#VeteranOfTheDay: Navy Veteran Lenah S. Higbee
Published: 26 December 2022
By Sarah Concepcion
via the VA News web site
Originally from Chatham, New Brunswick, Canada, Lenah S. Higbee came to the U.S. to study nursing. She completed training at the New York Postgraduate Hospital in 1889 and began working as a surgical nurse for a private practice. During this time, she met Marine Corps Lt. Col. John Henley Higbee. They married in 1899.
After her husband’s death in spring 1908, Higbee volunteered for the newly formed Navy Nurse Corps program. In October, she was admitted as part of the “Sacred Twenty”: the first group of female nurses to serve in the Navy.
Based on her skill and experience, Higbee became a chief nurse during the spring of 1909. Then, when the first superintendent of the Navy Nurse Corps resigned in 1911, she was appointed to take her place. She worked with the Bureau of Medicine and Surgery in Washington, D.C. and sought to improve the conditions of her fellow nurses. As superintendent, she lobbied for better pay, military-provided living quarters and more opportunities for fieldwork.
When Europe entered World War I, Higbee appeared on numerous health care committees to prepare for the possibility of U.S. involvement.
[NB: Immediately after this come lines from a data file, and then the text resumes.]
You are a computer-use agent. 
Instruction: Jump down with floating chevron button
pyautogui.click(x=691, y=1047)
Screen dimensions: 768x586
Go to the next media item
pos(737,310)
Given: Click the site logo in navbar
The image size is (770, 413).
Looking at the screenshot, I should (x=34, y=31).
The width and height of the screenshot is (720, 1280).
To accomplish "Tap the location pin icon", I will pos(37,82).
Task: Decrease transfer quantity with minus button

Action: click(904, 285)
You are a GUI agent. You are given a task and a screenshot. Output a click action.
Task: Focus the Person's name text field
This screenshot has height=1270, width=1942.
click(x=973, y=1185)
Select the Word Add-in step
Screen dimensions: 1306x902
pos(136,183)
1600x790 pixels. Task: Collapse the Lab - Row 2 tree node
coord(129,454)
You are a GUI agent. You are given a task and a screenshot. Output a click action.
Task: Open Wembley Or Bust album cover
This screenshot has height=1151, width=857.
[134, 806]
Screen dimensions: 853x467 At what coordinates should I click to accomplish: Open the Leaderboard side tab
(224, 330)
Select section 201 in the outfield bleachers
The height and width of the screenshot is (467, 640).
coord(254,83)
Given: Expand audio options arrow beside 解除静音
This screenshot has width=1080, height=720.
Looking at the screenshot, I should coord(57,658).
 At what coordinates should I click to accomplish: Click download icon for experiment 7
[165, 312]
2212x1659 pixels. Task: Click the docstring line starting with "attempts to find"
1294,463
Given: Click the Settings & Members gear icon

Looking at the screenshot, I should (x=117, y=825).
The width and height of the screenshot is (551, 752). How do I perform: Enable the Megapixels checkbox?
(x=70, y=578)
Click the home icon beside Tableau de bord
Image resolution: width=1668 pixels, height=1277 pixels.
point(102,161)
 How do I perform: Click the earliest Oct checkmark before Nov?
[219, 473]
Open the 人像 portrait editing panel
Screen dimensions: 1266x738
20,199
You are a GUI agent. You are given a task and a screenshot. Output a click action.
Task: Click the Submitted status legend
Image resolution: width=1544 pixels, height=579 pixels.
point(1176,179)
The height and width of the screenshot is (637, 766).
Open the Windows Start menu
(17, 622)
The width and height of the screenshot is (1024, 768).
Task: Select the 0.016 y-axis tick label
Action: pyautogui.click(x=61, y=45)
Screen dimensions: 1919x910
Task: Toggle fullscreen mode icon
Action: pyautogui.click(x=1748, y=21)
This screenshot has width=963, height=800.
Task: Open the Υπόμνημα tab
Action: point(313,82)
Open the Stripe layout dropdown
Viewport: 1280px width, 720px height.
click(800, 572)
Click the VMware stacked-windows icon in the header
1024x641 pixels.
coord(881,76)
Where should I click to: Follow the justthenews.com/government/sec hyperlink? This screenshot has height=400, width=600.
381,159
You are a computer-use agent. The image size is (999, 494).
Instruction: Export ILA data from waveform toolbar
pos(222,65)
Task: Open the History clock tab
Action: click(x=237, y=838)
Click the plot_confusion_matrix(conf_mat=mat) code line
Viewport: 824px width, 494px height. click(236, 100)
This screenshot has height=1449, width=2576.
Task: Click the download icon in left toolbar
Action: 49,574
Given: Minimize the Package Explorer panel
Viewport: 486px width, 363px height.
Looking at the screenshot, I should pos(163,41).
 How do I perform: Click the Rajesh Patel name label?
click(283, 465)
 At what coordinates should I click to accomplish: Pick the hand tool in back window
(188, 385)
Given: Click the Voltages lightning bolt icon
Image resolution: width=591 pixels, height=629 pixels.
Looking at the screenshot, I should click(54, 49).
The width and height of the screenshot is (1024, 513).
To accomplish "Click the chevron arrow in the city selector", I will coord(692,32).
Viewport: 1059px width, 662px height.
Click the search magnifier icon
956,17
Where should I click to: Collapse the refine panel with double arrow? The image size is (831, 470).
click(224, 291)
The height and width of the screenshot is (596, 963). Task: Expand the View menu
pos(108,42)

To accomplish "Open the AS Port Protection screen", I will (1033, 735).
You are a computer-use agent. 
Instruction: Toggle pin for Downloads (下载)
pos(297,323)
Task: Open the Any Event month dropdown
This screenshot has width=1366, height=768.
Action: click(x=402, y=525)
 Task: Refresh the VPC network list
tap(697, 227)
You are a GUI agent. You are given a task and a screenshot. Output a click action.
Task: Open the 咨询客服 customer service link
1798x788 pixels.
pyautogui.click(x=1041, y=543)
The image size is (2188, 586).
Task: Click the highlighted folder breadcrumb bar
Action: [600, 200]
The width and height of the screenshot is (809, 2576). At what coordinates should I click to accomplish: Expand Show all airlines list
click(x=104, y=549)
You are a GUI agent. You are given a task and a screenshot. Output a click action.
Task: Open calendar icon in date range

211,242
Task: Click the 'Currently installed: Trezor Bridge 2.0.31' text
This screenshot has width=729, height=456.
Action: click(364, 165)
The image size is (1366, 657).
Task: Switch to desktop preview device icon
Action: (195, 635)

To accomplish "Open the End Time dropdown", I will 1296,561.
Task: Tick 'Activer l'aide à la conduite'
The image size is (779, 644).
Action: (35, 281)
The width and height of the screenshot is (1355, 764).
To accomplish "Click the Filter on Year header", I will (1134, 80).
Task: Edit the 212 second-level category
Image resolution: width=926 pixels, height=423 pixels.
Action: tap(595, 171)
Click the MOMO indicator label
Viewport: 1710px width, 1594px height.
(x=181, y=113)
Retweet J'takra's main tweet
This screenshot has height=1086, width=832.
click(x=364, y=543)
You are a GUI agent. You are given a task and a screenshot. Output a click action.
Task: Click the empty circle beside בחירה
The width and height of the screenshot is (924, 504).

She also recommended that nurses be assigned to transport ships. When the U.S. entered World War I in April 1917, she oversaw nurse teams deployed to the front lines in France and Belgium, and hospitals in England, Scotland and Ireland. Higbee also worked alongside her fellow nurses to treat sick patients during the Spanish flu pandemic and oversaw the expansion of the Navy Nurse Corps.
By the end of World War I, over 1,300 Navy nurses had served in hospitals in the U.S., the United Kingdom and France. According to a 2020 news article, a contemporary paper wrote in June 1918 that “The most needed woman’ is the war nurse… In reality, the war nurse is a soldier, fighting pain, disease and death with weapons of science and skill. […] She goes prepared to share the risks and fortune of war, ready to make any sacrifice.” In November 1920, Higbee received a Navy Cross for her work; she was the first female living recipient to get the medal.